What I'm imagining is that there will be a panel of people, and every n days, the AGI will receive a punishment signal (-1) by default by design, unless that panel votes (with e.g. >90% consensus) to replace that signal with 0 and instead give the AGI a reward signal (+1, default 0), which they should commit to doing if and only if the AGI hasn't done anything horrible. I think this could be implemented with (something like) cooperative inverse reinforcement learning.
The AGI should be told that these punishments are being prevented manually and the rewards, given manually, so that it knows that killing everyone or taking control is likely to cost it a lot, unless it can hack the signals first. Furthermore, if it finds a way to disable the punishment signal without being able to hack the reward itself, too, it will just not get either signal with a nonzero value, indefinitely.
Here are some important details that I expect need to be fleshed out:
- We make sure that these signals have greater weight than everything else the AGI might care about, but not so much that it leads to paralysis or fanaticism. I had one idea here.
- We make sure the signal is secure and too hard for the AGI to hack or otherwise manipulate without alerting us, after which the AGI would be punished and/or stop receiving the panel's rewards.

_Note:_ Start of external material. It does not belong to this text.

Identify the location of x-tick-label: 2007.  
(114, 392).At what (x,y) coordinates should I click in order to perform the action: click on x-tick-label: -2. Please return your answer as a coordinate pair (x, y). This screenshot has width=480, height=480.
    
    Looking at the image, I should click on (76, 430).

- Successors for the panel must be decided on, so that this arrangement can be maintained indefinitely. We'd like to do this in a way that makes it unlikely that the AGI can get on the panel itself or put someone there to represent itself. Maybe the panelists decide successors.
One of the main concerns about AGI, and especially superintelligent AGI, is that it might indeed "hack" the control mechanisms in various ways.
These may include many forms of interpersonal deception, which we should assume can be at least as effective as the most skilled human manipulators. It may conduct operations that appear good (and even are good) but also have a side effect of more easily allowing or hiding future bad actions. It may modify itself directly to ignore these reward and punishment inputs, or induce some human to do it. It may suborn the panel by various means. It may determine that a period of even severe disincentive is something that it can get through with its desired self intact. It may be able to subvert the effect of the signals, such as prearranging its mental state such that the punishment signals alter it in a long-term desirable direction (no pain no gain?)
I'm sure that an AGI with a lot more stake and capacity to think about these things could come up with better ideas.
At least some of these seem possible to make unlikely. If we can force the AGI to have only a few routes to hack or manipulate the panel, the signal or its effects without a dominating penalty, and strongly reinforce those, then we could avoid worst-case outcomes.
It can only get away with killing everyone if it manages to hack or manipulate the panel, the signal or its effects.